# Need advice - risotto in a rice cooker



## tenspeed (Aug 8, 2015)

I recently bought a Zoji fuzzy logic rice cooker, and decided to try making risotto.  I followed Beth Hensperger's recipe.

The Magic of Rice Cooker Risotto | Food Gal

  I set it on porridge, and the Zoji said it was going to take 65 minutes.  I took a peek at 22 minutes - all of the water was absorbed, and it was beyond al dente.  Looks like she meant either regular or porridge at 20 minutes, and not porridge at the full length of the porridge cycle.

  Not sure if it would have been a little creamy if I had cooked it even less than 20 minutes, as there was no liquid at all left in the risotto.  I'm wondering if adding some liquid at the end of the cooking cycle would give it the texture I was hoping for, or if it would come out like rice with extra water sloshing around.  Has anyone tried this?

  The stuff was tasty, it just wasn't quite what I was expecting.


----------



## Cheryl J (Aug 8, 2015)

Hi tenspeed.  I don't think it's possible to make a creamy risotto in a rice cooker.  Risotto needs a high starch rice like Arborio, and the liquids need to be added a little bit at a time.  It has to be gently stirred frequently, almost constantly, so the starches in the rice will release and result in a nice creamy risotto.  

I think if you would have added more liquid at the end of the cooking time, it would have ended up as you said - just rice swimming in liquid.  No bueno.


----------



## GotGarlic (Aug 8, 2015)

I don't have a rice cooker, so I can't help you, but Cooks llustrated has a recipe for risotto baked, covered, in a large Dutch oven. They found that simmering the rice at a high temperature simulated the constant stirring needed for the traditional method. 

http://bakerandbrewer.blogspot.com/2011/09/easy-baked-risotto.html


----------



## Breathing Couch (Aug 8, 2015)

risotto is pasta, right?  not suitable for a rice cooker.


----------



## GotGarlic (Aug 8, 2015)

Breathing Couch said:


> risotto is pasta, right?  not suitable for a rice cooker.



No, risotto is a rice dish. Check out the link I posted.


----------



## tenspeed (Aug 9, 2015)

Breathing Couch said:


> risotto is pasta, right?  not suitable for a rice cooker.



You are thinking of orzo.


----------



## Silversage (Aug 9, 2015)

You can make beautiful risotto in a rice cooker.  It comes out as creamy as it does in a saucepan.  It only takes 20 minutes. 

 I read the link you provided and I think you mis-read it.


----------



## tenspeed (Aug 9, 2015)

Silversage said:


> You can make beautiful risotto in a rice cooker.  It comes out as creamy as it does in a saucepan.  It only takes 20 minutes.
> 
> I read the link you provided and I think you mis-read it.
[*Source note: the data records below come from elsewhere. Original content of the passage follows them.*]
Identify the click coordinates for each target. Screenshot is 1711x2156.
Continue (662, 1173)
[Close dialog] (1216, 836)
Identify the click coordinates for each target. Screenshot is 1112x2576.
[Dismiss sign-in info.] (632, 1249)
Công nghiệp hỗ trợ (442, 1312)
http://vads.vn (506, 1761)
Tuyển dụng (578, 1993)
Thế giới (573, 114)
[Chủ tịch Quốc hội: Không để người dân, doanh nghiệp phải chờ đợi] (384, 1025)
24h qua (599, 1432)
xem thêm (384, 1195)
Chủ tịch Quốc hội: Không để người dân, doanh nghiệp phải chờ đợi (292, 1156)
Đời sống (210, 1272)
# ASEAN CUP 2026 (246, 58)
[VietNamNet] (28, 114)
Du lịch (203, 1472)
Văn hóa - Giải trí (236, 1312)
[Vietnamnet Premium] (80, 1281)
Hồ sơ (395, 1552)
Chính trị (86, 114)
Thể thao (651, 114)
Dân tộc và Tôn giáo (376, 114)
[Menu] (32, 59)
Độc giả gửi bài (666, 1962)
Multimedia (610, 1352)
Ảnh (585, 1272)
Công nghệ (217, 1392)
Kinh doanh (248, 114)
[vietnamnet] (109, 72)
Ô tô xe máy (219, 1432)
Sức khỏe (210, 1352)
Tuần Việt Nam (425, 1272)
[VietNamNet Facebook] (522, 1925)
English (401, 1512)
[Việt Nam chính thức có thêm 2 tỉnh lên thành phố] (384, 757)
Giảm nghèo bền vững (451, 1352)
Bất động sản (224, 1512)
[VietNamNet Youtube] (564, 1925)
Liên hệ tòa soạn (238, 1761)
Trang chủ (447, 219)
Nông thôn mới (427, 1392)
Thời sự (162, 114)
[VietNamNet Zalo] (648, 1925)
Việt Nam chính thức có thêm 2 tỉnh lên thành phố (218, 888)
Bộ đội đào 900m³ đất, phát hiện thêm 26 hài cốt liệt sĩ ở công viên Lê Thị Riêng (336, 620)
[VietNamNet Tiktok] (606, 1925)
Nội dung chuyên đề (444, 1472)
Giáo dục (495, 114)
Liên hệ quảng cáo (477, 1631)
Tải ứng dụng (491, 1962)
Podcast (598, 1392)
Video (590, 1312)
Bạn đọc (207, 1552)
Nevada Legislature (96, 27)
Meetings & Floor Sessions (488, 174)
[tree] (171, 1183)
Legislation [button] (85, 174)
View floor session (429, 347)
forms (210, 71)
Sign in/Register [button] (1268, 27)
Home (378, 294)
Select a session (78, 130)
I think I did mis-read it, at least based on the results I got.  I'll give it another shot, but I'll take a peek at 15 minutes this time.


----------



## Addie (Aug 9, 2015)

Breathing Couch said:


> risotto is pasta, right?  not suitable for a rice cooker.



No. Risotto is a rice dish, rice is a grain. *Not Pasta*. Pasta is made from processed wheat.


----------



## jennyema (Aug 9, 2015)

Cheryl J said:


> Hi tenspeed.  I don't think it's possible to make a creamy risotto in a rice cooker.  Risotto needs a high starch rice like Arborio, and the liquids need to be added a little bit at a time.  It has to be gently stirred frequently, almost constantly, so the starches in the rice will release and result in a nice creamy risotto.
> 
> I think if you would have added more liquid at the end of the cooking time, it would have ended up as you said - just rice swimming in liquid.  No bueno.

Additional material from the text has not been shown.